Now Eric yanked his blade back, and the demon came along for the ride, ending up nose to nose with Eric.
I was right behind, grabbing for the beast’s shoulder, ready to jerk it around and thrust my chopstick deep into its eye, when I saw its back go rigid and heard its low, terrified voice. “Odayne!” it whispered, then backed away, bowing. “Forgive! Forgive!”
From my angle, I could see Eric’s face, and he looked as baffled as I felt. An emotion that did neither of us any good, as it gave the demon time to back farther away, managing to both bow and run at the same time. “Do not tell her,” it said. “I do not wish to invoke her wrath. Please, sire, do not tell her. Do not tell.” And then it turned and faced me dead-on. Its lips curled into a snarl, and before I even had time to draw a breath, it took off running toward the back of my yard. In the dim light, I saw it leap the fence, then race westward along the easement.
I didn’t even think about going after it. Tonight, the demon could live. Right then, I had more important things to worry about.
I knelt down beside Eric then took his hand. He met my eyes, only to flinch and look away again, focusing on something over my shoulder rather than on me. “It’s out,” I said. “It’s visible. This demon inside you—he saw it. He
named
it.”
Eric nodded, looking as miserable as I’d ever seen him.
“How long?” I whispered. “How long has it been that close to the surface?”
He shook his head. “I don’t know.”
“What about its name?” I pressed. “Did you know the demon’s name?” I was flipping through my mental little black book of demons, trying to remember where I’d heard that name before, or even if I had.
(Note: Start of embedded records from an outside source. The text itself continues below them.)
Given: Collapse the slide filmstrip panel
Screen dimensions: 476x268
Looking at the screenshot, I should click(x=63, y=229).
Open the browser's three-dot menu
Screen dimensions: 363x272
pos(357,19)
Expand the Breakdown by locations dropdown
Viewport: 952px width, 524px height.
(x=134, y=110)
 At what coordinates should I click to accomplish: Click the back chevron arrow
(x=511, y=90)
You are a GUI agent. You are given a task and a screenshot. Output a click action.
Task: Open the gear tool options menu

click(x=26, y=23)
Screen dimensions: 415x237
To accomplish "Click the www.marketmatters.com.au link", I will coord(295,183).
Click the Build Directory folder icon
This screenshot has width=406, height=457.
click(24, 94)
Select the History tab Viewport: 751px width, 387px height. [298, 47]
After decades of hunting, many of the demon names started to blur together and, in truth, I was always more interested in killing them than inviting them over for tea.
The research and study of particular demons had always interested Eric more, and he and our first
alimentatore
, Wilson Endicott, used to spend hours discussing the various patterns of demons throughout the ages. A demon might manifest in one decade, sliding into the body of a ruler or other important person. The beast could set something vile in motion that would survive even the death of the demon’s host body. Then the demon might wait another decade or two to manifest again, sliding into another body and continuing the project.
Eric and Wilson had always found the demon’s endgame fascinating. Me, I’d been more interested in my own endgame: getting rid of the beasts and making the world safe for, well, everyone.
Shortsighted, maybe, but at least it kept me focused.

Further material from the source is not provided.